During the press conference following the Governing Council’s meeting, in which the ECB decided to keep its three key interest rates unchanged, Lagarde said that the central bank was ‘in a good place now to hold and to watch how these risks develop over the course of the next few months.’

The ECB will have a new projection in September and December, she added, but would reassess the outlook at each monetary policy meeting.

‘We are well positioned to deal with turbulent waters and to deal with the risks that will develop over the course of the next few months’ she said. ‘And I'm here referring particularly, but not only to the risk related to tariffs; but you can include geopolitical risks as well.’

Lagarde said that communicating more clearly about the potential rate path ahead was ‘not possible under the current circumstances.’

The decision to keep rates unchanged had been unanimous and the risk assessment was broadly backed by Governing Council members, she said.

‘Now, as to future path, I think it's all also widely shared by members of the Governing Council that we have to work on the basis of the data as they come in’, she added.

Economic growth was performing in line with the ECB’s expectations, ‘if not a little better’, according to Lagarde, who nevertheless repeated that risks to growth were tilted to the downside.

Were trade tensions to be resolved, uncertainty weighing on investment and consumption decisions would decrease and that would help the ECB anticipate and model the effects of such tariffs, she said.

Regarding retaliation, she said that a scenario with such measures was ‘optional’, and that it did not ‘seem to be a definite element.’

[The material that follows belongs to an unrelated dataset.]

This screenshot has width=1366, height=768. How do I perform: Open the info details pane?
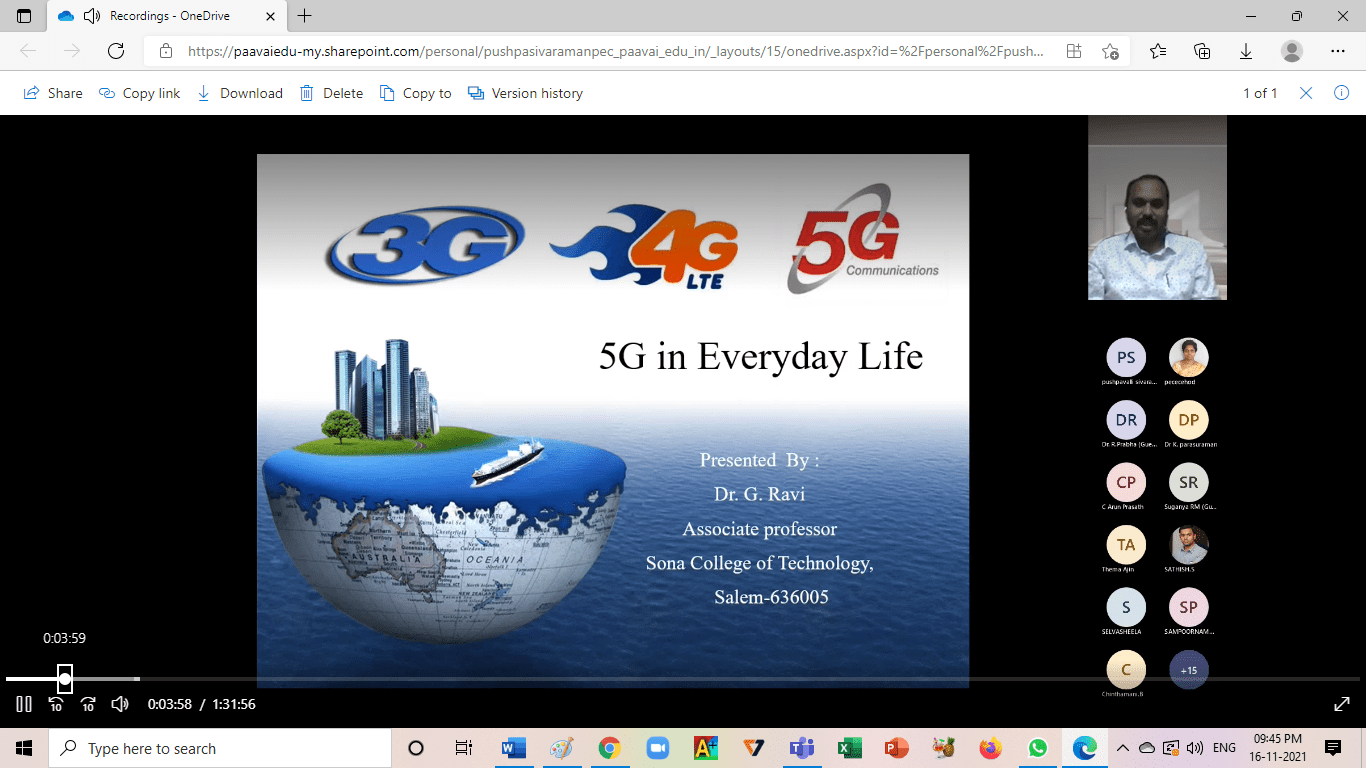tap(1342, 93)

‘But the ultimate net of result in terms of inflationary forces or disinflationary forces cannot be determined at this point in time’, she added.

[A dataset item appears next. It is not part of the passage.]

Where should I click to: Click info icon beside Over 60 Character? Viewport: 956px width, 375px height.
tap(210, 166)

Asked about undershooting, Lagarde said the latest reading of inflation was at 2%, but some undershooting was forecasted for 2026.

‘But, as has been mentioned by some of my colleagues in their various speeches, we are not going to be moved away by some minor deviation, and we are looking at the medium-term targets’, she said.

However, ‘you will always find two or three governors who are very concerned about undershooting’, she said.

Inflation expectations were strongly anchored in the short term but also in the medium term, according to Lagarde.

The June projections' baseline scenario still held today and had been confirmed by recent data, she said.

‘And for the moment, we are relying on our baseline, relying on the scenario that we have done back in June, which we have published, which you all have had a chance to look at, and that's what is it is’, she said.